Отвернулась. Рассердилась. Волосы у нее свисали на лоб, почти закрывая правую бровь. Вот так же свисают они и у Маргариты. Хотя нет. У этой тонкими слипшимися клоками — так получилось, а у той нарочито небрежным, холеным локоном.

Долго сердиться Гутя не умела и, повернувшись, сказала:

— Как-то чудно в жизни бывает. Вот моя мать, к примеру, такая хорошая женщина и, говорят, красивая когда-то была, а почти весь век прожила одна. А другая бабешка злая, ленивая, неряха, и рожа — как у обезьяны, а смотришь, куда с добром мужика отхватит. И если разойдется, сразу второй, третий присватываются.

Вошли трое парней. В середине — хмурый здоровяк с длинными руками и длинным носом, похожим, как показалось Жене, на клюв дятла. Раскачивается, ухмыляется. Крикнул:

— Привет, красотки! — Постоял, комедиантски приложив ладонь к уху: — Я не слышу ответа на вежливое приветствие.

— Оглох, наверное, — сказала Гутя.

Все засмеялись, даже баянист, обтиравший усталое потное лицо платком.

— Я до тебя доберусь, Гутька! — погрозил кулаком здоровяк. — Тошно те будет вместе с твоим хахалем.

«Это про меня, — подумал Женя. — Какой-то шут гороховый». Он заметил, как парень раза два стрельнул по нему злобным взглядом.

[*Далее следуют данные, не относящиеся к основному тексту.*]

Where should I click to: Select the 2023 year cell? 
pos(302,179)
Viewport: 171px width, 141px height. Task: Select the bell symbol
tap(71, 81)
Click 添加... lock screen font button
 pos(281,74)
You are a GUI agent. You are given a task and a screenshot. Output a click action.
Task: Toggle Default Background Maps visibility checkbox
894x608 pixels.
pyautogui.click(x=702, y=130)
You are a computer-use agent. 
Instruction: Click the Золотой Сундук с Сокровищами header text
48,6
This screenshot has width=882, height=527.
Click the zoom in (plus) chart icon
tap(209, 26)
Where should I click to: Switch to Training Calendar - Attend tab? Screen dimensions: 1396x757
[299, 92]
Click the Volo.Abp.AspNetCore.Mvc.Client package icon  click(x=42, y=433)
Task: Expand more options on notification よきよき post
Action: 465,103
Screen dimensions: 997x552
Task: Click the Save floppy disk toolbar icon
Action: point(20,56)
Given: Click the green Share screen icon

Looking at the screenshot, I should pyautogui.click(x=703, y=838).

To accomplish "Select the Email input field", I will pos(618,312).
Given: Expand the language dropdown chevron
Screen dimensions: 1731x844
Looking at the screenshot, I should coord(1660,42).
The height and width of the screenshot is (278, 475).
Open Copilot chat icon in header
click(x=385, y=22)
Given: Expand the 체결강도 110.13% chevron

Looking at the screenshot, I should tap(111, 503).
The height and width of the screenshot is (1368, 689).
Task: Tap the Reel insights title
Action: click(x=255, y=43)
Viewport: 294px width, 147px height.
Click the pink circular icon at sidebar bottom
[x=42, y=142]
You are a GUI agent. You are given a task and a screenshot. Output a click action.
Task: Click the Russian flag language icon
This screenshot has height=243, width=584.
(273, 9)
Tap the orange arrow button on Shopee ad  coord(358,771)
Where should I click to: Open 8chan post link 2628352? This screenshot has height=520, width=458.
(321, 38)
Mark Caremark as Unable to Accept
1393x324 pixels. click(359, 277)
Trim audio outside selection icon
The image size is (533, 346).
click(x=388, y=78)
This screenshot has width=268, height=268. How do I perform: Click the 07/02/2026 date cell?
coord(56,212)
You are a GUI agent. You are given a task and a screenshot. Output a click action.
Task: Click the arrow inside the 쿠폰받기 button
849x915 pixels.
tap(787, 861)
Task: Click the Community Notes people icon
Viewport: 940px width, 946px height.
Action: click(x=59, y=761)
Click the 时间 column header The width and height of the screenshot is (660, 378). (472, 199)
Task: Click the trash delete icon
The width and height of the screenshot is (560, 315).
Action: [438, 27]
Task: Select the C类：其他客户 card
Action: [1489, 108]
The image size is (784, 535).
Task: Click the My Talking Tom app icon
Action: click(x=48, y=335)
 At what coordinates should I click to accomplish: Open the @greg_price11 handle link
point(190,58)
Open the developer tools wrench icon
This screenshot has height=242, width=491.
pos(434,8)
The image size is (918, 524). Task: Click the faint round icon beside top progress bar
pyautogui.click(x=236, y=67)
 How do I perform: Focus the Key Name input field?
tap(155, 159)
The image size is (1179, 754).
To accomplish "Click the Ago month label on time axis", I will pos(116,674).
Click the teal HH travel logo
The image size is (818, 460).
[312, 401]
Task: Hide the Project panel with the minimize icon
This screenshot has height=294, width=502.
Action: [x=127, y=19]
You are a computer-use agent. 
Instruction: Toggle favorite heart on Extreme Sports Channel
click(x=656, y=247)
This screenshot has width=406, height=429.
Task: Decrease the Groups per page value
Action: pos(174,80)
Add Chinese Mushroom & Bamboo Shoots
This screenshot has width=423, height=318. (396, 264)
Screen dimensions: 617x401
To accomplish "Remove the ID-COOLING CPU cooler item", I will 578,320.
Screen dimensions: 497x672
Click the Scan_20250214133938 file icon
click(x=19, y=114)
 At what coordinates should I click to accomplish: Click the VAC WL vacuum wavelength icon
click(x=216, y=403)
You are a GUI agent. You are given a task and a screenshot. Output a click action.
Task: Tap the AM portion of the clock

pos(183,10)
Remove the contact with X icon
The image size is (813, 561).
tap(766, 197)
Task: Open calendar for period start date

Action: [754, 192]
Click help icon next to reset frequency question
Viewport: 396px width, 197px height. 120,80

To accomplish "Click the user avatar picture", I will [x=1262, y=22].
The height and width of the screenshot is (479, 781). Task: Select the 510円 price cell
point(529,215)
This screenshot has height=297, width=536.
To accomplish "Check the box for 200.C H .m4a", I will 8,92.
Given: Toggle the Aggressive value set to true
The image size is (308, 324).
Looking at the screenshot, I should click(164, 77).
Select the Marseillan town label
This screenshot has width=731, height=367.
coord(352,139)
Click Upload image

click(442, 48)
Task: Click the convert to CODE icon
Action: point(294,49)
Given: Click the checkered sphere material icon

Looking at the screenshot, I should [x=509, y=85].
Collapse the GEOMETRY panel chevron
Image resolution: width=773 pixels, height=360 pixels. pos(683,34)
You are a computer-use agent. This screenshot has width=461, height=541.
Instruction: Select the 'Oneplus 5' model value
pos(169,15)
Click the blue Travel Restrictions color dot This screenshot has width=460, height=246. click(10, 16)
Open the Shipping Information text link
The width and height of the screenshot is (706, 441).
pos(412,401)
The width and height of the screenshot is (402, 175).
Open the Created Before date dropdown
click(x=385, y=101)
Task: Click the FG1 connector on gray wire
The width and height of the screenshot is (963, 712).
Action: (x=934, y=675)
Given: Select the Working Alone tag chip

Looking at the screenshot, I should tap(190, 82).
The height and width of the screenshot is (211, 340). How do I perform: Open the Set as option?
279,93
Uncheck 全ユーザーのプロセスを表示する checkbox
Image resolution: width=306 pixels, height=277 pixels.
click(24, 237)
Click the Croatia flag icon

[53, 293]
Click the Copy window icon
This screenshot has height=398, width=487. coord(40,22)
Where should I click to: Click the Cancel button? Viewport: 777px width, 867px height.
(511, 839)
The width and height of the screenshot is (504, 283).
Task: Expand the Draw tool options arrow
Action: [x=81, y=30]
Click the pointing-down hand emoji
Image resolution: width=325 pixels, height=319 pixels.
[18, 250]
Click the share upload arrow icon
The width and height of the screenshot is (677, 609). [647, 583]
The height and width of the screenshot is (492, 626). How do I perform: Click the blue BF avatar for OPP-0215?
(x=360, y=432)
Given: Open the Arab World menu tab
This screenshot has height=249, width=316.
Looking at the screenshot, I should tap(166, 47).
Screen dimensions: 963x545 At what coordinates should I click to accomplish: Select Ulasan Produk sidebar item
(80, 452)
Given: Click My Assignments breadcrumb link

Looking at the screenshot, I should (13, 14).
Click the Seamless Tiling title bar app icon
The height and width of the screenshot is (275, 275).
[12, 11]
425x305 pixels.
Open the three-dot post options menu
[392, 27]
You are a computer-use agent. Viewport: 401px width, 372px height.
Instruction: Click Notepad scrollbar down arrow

— Ой как страшно! — отпарировала Гутя.

— А сжалася, как лиса в клетке. Уж думаешь, по какой дороге побегут твои ноги.

— Нашелся храбрец на девок да на овец.

— Могу и ухажорам мозги вправить.

«Что он лезет?» — начал сердиться Женя.

— Собирались хвастуны допрыгнуть до луны, — продолжала словесную перестрелку Гутя.

Баянист заиграл краковяк. Танцующих на этот раз было много, они закрыли собою и здоровяка, и его приятелей, усевшихся у противоположной стены.

— Это сын Федотовны Санька, — сказала Гутя. — Шофер на грузовике. Пьянчужка и баламут. Но работает, между прочим, неплохо. Они обое Мясниковы — и Санька и Федотовна — работяги, что скажешь.

Странная эта Гутя: только что раздражалась, готова была съесть Саньку, а сейчас говорит бесстрастно и глаза веселые.

— Работяги, но все для себя. Картошки у них — завались и всяких других овощей тоже. Корова породистая, до двадцати пяти литров дает. Телку держат, свиней, овечек, куриц. Даже гусей. Излишки — в город тянут, машина-то всегда под рукой.

— Она же не его личная?

— За таким разве уследишь? Да это все можно и по пути… Девки, между прочим, поглядывают на него. И танцует он здорово.

Жене были неприятны слова «Танцует здорово». Сам он танцевать не умел, а плясал так, что у людей, глядевших на него, появлялась на лице ехидная улыбка: «Уж хоть не выходил бы ты, длинноногий».

— Ребята побаиваются его. Драться любит. Смехи: поранится когда — кричит: «Мне не страшно, у меня доктор домашний».